What you are asked to do: What lines in the records below contain the string "hamburger"? Copy every one.

Records from a data collection:

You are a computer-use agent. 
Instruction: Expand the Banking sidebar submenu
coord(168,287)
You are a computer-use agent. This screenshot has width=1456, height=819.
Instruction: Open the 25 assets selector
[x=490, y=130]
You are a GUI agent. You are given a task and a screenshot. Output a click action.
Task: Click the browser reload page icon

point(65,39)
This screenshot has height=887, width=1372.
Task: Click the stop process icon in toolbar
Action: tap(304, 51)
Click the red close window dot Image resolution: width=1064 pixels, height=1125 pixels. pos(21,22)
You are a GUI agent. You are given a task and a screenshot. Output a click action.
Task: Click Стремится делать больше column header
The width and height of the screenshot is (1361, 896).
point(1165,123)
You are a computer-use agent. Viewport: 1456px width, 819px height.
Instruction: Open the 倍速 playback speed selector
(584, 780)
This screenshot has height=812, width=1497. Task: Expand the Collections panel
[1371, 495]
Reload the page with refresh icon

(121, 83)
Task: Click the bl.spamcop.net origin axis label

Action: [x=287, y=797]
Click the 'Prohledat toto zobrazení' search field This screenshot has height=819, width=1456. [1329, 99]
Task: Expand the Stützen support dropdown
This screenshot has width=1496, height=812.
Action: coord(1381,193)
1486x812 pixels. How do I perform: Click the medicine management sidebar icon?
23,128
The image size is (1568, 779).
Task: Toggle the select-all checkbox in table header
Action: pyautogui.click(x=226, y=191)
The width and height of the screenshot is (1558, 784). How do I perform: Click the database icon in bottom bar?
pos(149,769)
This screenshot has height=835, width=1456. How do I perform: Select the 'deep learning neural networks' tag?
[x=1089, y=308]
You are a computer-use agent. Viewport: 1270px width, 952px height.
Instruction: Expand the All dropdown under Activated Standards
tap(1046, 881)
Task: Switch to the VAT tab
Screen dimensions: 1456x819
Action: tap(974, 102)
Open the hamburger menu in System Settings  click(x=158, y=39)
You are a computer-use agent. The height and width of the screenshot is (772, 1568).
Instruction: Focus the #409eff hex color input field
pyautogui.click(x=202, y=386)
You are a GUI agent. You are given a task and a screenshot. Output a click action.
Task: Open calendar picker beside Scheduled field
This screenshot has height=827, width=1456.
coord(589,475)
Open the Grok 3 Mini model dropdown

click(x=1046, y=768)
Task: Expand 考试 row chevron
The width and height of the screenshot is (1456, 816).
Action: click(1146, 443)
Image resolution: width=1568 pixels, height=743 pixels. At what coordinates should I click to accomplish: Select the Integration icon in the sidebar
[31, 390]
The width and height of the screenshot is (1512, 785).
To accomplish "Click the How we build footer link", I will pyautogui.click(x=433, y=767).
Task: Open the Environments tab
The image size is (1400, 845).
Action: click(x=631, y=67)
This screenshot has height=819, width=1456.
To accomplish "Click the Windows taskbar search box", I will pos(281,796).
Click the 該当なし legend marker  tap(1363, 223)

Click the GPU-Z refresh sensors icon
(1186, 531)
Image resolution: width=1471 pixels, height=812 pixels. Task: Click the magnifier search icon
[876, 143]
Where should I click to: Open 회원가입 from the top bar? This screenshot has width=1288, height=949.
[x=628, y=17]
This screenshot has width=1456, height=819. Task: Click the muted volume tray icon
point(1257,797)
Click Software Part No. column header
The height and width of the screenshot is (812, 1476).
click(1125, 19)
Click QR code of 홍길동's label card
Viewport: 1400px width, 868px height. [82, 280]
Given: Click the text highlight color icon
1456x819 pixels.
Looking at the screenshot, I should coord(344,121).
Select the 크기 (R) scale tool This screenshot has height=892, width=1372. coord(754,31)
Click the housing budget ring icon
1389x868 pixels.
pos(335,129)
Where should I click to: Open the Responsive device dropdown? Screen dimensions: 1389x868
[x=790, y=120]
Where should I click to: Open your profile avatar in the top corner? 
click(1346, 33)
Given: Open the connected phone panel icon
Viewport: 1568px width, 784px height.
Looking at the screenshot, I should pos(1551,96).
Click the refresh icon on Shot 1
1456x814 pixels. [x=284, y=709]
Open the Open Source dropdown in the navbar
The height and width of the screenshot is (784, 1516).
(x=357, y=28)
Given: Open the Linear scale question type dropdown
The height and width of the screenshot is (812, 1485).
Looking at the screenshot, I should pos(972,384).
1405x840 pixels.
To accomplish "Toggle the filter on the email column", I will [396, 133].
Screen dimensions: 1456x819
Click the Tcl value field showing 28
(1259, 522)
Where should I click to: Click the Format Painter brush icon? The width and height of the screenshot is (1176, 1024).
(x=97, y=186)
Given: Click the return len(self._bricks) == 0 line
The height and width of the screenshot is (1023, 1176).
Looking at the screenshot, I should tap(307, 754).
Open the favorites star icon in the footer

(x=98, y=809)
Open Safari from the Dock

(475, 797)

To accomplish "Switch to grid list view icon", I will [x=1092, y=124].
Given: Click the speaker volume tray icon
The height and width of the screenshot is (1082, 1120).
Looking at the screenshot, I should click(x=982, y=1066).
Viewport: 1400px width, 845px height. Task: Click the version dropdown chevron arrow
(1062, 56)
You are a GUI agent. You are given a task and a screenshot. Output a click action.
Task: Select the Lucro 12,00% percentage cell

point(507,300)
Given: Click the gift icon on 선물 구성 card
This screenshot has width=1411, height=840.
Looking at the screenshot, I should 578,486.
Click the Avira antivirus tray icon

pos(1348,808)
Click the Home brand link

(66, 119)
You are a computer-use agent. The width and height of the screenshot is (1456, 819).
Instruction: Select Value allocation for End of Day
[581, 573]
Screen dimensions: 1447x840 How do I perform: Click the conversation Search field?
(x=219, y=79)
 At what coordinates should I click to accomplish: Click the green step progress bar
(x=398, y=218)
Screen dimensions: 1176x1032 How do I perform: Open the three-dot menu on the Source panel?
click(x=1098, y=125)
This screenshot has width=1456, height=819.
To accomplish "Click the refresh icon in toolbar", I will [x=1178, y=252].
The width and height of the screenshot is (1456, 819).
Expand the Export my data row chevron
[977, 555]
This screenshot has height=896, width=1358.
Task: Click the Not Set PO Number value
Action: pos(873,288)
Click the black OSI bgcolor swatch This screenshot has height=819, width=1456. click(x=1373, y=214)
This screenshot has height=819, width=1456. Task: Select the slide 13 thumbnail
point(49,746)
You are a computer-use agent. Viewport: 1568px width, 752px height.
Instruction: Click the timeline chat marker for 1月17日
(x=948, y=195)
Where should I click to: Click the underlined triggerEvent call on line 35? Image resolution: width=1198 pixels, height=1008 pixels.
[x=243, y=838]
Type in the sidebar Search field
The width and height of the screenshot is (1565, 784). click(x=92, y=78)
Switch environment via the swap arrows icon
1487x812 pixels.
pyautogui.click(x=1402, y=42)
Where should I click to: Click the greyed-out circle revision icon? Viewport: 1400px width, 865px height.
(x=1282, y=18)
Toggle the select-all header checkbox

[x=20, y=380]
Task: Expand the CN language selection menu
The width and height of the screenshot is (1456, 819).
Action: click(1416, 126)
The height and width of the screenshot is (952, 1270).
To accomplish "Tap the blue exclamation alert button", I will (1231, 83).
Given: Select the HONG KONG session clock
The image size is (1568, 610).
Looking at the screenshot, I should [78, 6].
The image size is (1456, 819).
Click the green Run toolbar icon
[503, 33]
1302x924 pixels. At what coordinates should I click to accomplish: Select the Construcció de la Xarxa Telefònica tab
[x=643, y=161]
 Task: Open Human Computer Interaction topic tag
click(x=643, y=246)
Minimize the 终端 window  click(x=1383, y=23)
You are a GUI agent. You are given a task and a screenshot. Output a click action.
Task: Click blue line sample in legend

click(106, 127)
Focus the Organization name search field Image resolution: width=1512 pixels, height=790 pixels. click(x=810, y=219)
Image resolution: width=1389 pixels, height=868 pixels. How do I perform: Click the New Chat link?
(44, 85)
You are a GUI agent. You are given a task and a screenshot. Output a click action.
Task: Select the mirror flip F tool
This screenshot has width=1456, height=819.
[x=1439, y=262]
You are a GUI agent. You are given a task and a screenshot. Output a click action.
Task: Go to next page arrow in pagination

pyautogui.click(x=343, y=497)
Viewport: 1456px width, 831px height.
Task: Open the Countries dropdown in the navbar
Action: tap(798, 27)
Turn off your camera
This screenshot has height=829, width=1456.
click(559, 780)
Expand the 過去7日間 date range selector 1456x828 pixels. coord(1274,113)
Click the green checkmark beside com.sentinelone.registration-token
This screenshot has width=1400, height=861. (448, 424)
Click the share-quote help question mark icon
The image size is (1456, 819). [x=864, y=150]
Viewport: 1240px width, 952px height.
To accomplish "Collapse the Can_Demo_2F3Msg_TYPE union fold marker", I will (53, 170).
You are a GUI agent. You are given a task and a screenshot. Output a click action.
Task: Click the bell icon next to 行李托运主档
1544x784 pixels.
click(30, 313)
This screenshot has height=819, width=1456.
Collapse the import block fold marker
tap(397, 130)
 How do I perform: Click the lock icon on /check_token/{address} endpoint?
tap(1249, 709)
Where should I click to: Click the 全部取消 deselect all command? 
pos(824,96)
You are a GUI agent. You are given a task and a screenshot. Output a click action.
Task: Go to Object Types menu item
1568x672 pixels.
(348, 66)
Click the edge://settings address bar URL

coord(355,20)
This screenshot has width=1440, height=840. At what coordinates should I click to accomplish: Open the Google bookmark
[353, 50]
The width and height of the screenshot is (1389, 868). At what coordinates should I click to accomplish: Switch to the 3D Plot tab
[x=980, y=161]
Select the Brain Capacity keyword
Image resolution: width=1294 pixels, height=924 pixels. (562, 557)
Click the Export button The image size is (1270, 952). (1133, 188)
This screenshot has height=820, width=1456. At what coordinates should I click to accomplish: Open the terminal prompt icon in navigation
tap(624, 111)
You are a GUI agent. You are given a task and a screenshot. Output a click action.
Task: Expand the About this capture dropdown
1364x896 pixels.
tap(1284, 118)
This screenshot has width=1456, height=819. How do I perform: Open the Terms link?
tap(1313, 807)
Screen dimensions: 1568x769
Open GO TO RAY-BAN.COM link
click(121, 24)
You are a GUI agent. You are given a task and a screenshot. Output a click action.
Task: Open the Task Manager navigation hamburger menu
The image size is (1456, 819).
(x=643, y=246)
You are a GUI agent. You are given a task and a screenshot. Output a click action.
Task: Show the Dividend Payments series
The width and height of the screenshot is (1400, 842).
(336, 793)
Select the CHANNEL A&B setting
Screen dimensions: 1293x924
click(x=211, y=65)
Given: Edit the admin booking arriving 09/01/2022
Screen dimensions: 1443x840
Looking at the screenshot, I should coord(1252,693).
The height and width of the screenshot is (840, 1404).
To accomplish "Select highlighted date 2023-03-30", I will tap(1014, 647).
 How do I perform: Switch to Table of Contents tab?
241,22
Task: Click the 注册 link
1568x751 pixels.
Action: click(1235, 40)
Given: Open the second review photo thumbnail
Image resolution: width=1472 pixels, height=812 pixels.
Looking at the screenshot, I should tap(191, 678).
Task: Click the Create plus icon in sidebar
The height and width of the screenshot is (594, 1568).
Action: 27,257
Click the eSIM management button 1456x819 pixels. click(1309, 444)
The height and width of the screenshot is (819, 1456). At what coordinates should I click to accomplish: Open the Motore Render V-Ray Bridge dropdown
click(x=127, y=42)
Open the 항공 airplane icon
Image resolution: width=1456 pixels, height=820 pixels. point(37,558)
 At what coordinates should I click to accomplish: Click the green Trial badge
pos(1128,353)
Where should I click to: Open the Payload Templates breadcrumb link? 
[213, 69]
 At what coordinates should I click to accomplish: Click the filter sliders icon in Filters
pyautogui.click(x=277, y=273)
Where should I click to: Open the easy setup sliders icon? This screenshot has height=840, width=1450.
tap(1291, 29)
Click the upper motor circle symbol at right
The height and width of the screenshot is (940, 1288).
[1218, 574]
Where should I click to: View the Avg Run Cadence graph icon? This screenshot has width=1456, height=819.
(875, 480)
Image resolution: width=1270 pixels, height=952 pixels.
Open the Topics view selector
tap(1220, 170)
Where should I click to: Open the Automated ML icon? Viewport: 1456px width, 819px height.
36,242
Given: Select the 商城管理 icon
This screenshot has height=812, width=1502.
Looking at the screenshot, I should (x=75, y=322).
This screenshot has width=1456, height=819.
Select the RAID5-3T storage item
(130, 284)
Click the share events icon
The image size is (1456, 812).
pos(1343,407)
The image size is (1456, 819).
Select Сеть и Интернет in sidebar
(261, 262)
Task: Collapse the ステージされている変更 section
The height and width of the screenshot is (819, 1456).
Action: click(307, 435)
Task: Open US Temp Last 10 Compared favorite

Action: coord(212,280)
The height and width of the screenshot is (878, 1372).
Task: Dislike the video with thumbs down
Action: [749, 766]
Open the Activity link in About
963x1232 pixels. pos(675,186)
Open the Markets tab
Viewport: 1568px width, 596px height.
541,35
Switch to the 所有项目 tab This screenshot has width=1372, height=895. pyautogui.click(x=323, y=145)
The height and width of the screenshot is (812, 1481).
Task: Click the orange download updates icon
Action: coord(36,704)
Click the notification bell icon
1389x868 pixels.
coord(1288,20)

Expected output:
Open the hamburger menu in System Settings  click(x=158, y=39)
Task: Open the Task Manager navigation hamburger menu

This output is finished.